# PROBLEM DETAILS:
Your task is to copy each line in the listing that includes the word "screenshot".
** EXERCISE INPUTS follows **
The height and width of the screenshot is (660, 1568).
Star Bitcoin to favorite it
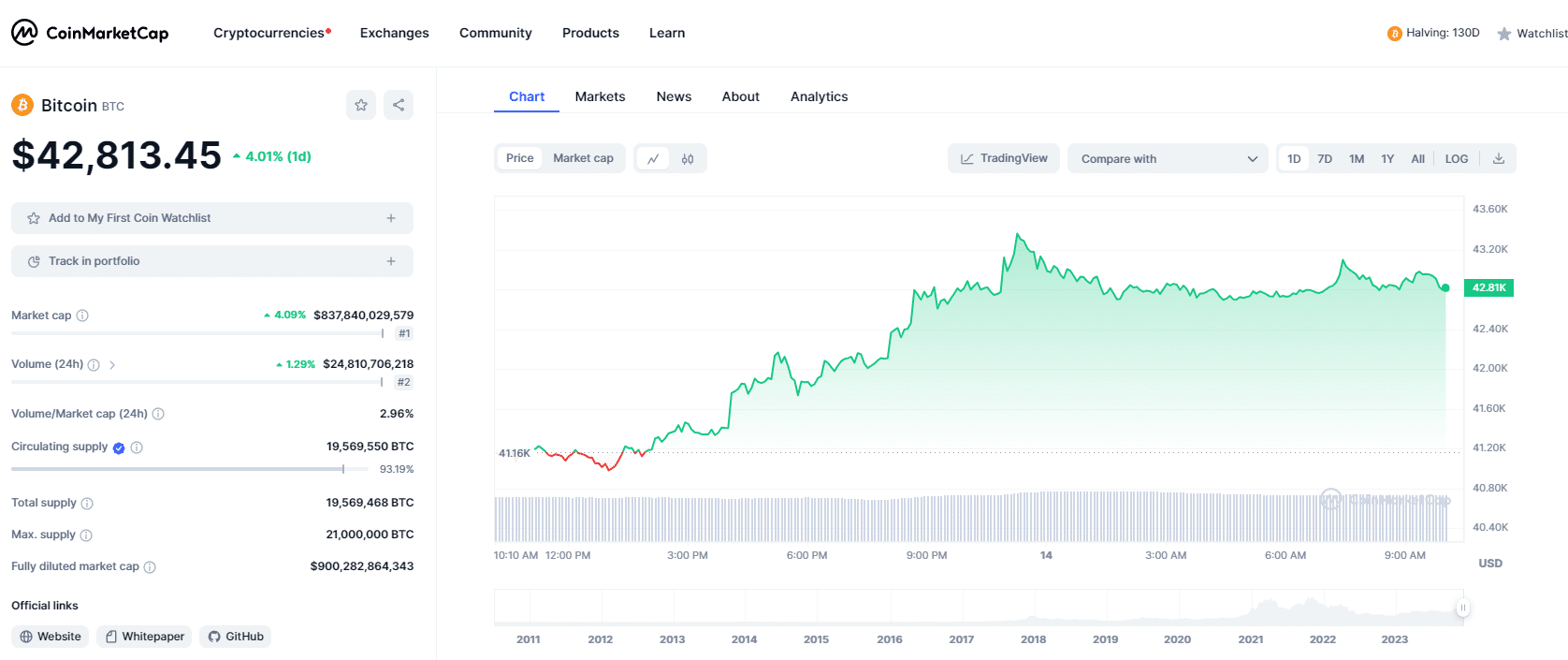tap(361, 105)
** End of EXERCISE INPUTS **
** EXERCISE INPUTS follows **
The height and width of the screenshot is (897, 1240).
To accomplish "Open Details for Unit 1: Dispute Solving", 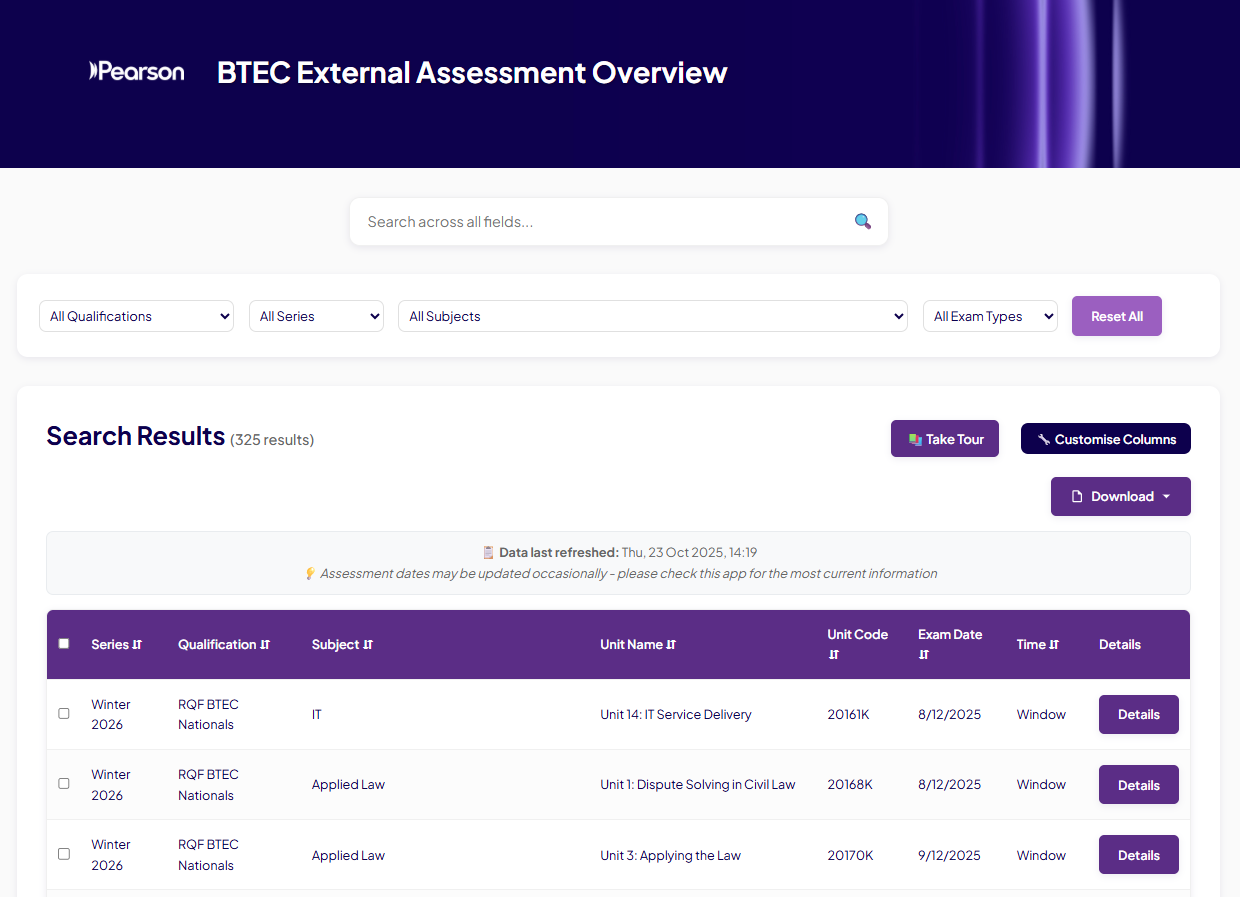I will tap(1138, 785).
** End of EXERCISE INPUTS **
# OUTPUT FOR THIS EXERCISE:
The height and width of the screenshot is (660, 1568).
The height and width of the screenshot is (897, 1240).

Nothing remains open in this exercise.